In a November 2022 study supporting the Public Utility Commission of Texas’ proposed market reforms, the PUCT projected total variable renewable capacity additions in its base case scenario to be 33 gigawatts by 2035, with the vast majority coming from solar installations.

Over the past two years, solar capacity additions exceeded all competing alternatives, representing 46 percent of all additions from 2020 to 2022 compared with 37 percent for wind, 10 percent for battery storage, and 7 percent for natural gas.

In 2022, solar capacity represented about 5 percent of ERCOT’s generation, the EIA report said, adding that by 2024 Texas is projected to lead the nation in solar power growth, overtaking California.

Much of the growth in Texas’ solar power is occurring in the sparsely populated western region where daytime solar power complements the region’s abundant wind generation that is more productive in the evening and night.

In its analysis, EIA said it assumed there would be “no significant upgrades” made to the ERCOT transmission grid, which allowed the agency to isolate how the existing transmission system affects future renewable generation.

On days with more wind and solar generation and strong demand, limited transmission capacity restricted wind and solar generation flows and curtailments occurred, accounting for 36 percent of the projected curtailments in 2035, the EIA report found, adding that transmission-constraint curtailments could be reduced by upgrading the transmission system.

The EIA analysis also found that 64 percent of the wind and solar curtailments happened when the energy supply from high wind and solar resources outpaced low demand. An increase in demand, such as through battery charging, could potentially reduce those types of curtailments, the report found.
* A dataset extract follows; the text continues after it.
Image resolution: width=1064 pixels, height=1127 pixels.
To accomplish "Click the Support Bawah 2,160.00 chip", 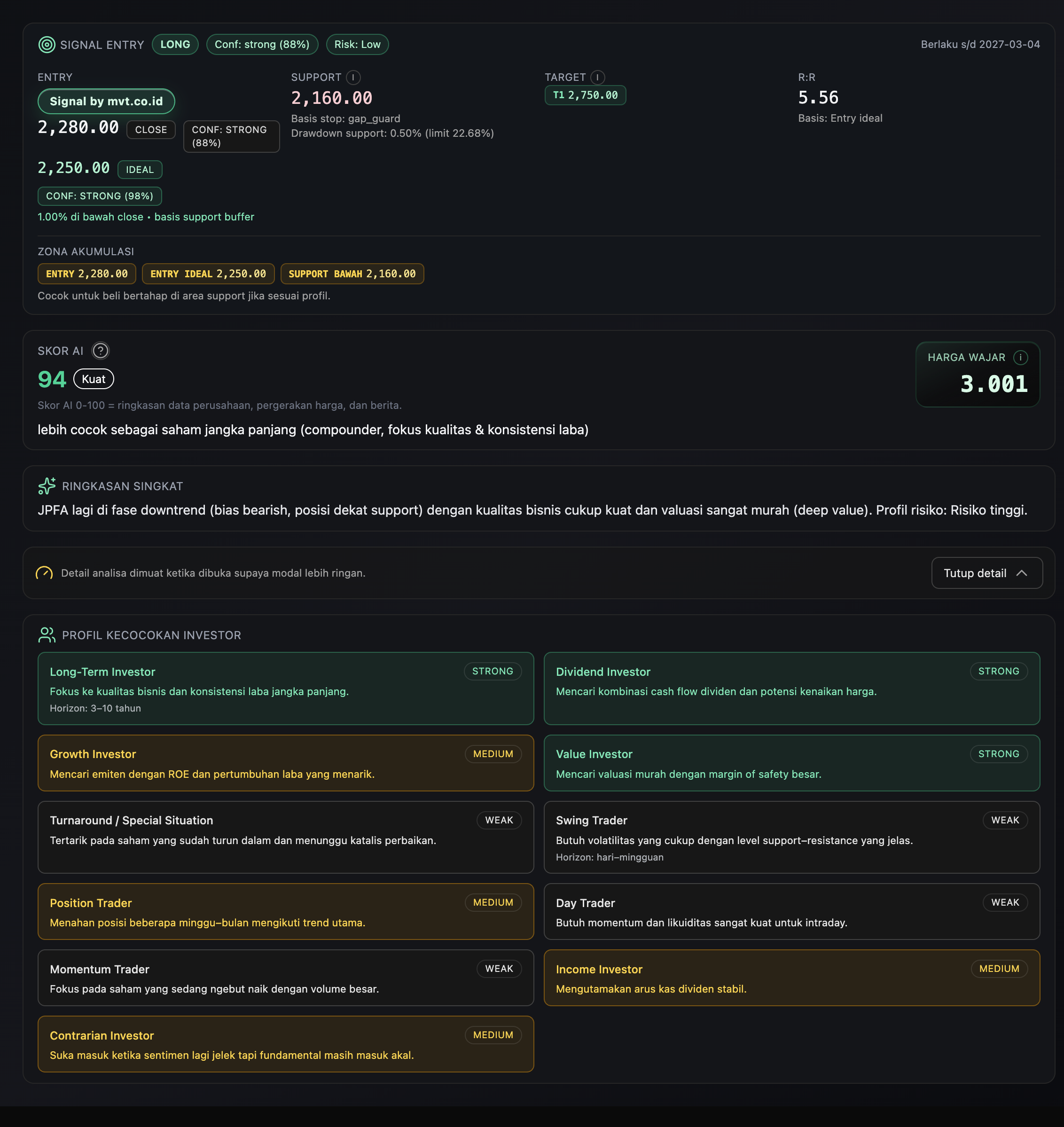I will pos(352,274).
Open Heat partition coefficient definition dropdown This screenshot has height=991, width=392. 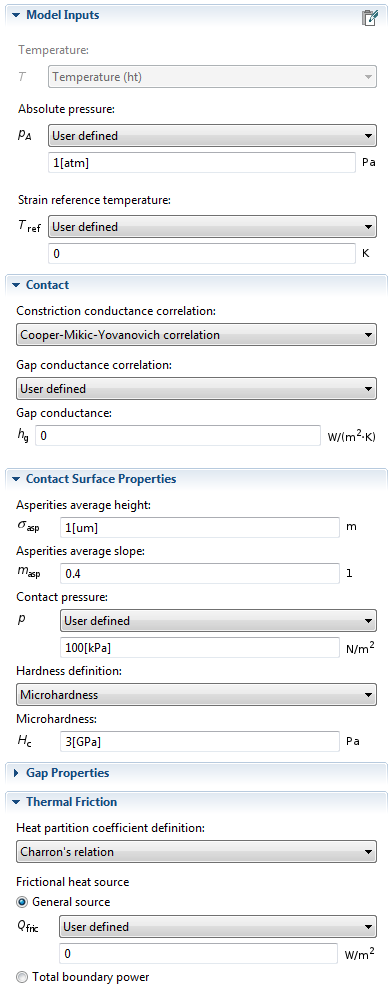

In 2022, ERCOT curtailed 5 percent of its total available wind generation and 9 percent of total available utility-scale solar generation. By 2035, however, the EIA projects wind curtailments in ERCOT could increase to 13 percent of total available wind generation, and solar curtailments could reach 19 percent.

“Understanding the source of the renewable curtailments is key to developing a long-term plan that not only includes renewable capacity, but one that seeks to maximize the value of renewable assets to the grid by investing in curtailment mitigation to support load-shifting programs or assets, ranging from time-of-use pricing to utility scale batteries,” the report concluded.